There is a common understanding between software development organizations and practitioners, which is that software product quality largely depends on the software process quality itself [2].

A Software Process Improvement (SPI) initiative is a set of practices and activities that are designed to improve the software organizations processes through the evaluation of the current practices and the way software products and services are developed, considering the experiences and competencies of the organization’s practitioners [3]. In addition, Knowledge Management (KM) is a discipline that take advantage of this information to provide innovation, responsiveness, competency, and efficiency, making KM an essential practice to be adopted by software organizations to succeed in SPI [3].

Moreover, SPI initiatives have become an essential tool for project managers and software engineers to achieve their goals, maintain their competitiveness, and to provide a return on investment to the organizations [4].

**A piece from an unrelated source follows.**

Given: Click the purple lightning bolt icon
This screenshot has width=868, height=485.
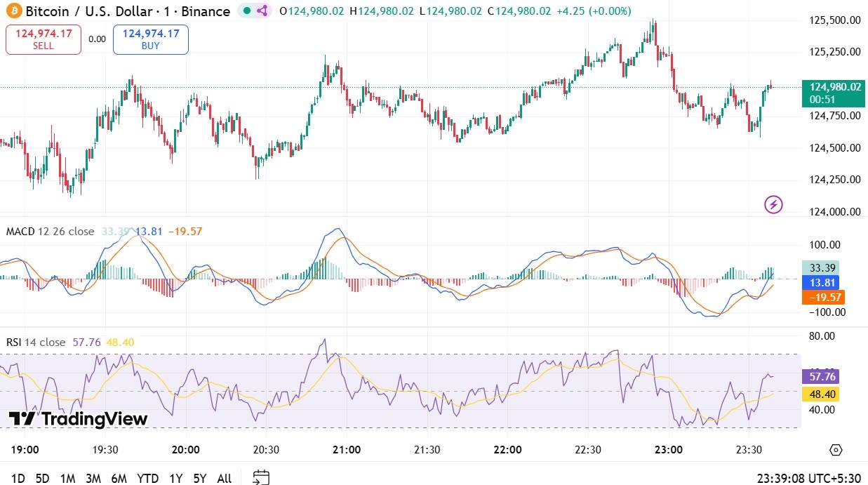Looking at the screenshot, I should (773, 204).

However, the big amount of information from practices and activities during the development of a software product has complicated the extraction and management of knowledge, and therefore, SPI initiatives. According to [5], since this increment of information, a possible technique to help practitioners in the detection of implicit and useful information with lower cost, high correctness, high noise filtering rate, and fit for large databases is data analysis.

The purpose of this research study is to perform a Systematic Literature Review (SLR) to obtain the most significant amount of recent studies related to the way data analysis techniques are applied in software development organizations with the main purpose of understanding how knowledge is managed to SPI.

This paper is organized as follows: Section 2 details the phases and steps indicated by the SLR. Section 3 presents the results obtained after the analysis of the primary studies, as well as some discussions about the findings, while Sect. 4 covers conclusions and future work.

2 Research Methodology

A Systematic Literature Review (SLR) is a mean which helps to identify, evaluate, and interpret all available studies around a specific research question. This protocol is presented by [6] and expresses how to perform a SLR by following three main phases: (1) Planning the review, (2) Conducting the review, and (3) Reporting the review. These three phases are developed and explained in the following sub-sections.

2.1 Planning the Review

This phase is focused on establishing the need to perform the SLR, in addition to the definition of the research questions that guide the entire process of the SLR and the selection of the data sources and scientific databases to extract the primary studies.

2.1.1 Identify the Need to Perform the SLR

Given the current problematic mentioned in the introduction section about the increment of information in software organizations, it becomes necessary to know the existing approaches in the application of data analysis techniques for SPI. In the same way, a well understanding of the main problematics and challenges of both disciplines, data analysis and SPI, will help to develop a data analysis model which integrates a solution for the current data and information requirements.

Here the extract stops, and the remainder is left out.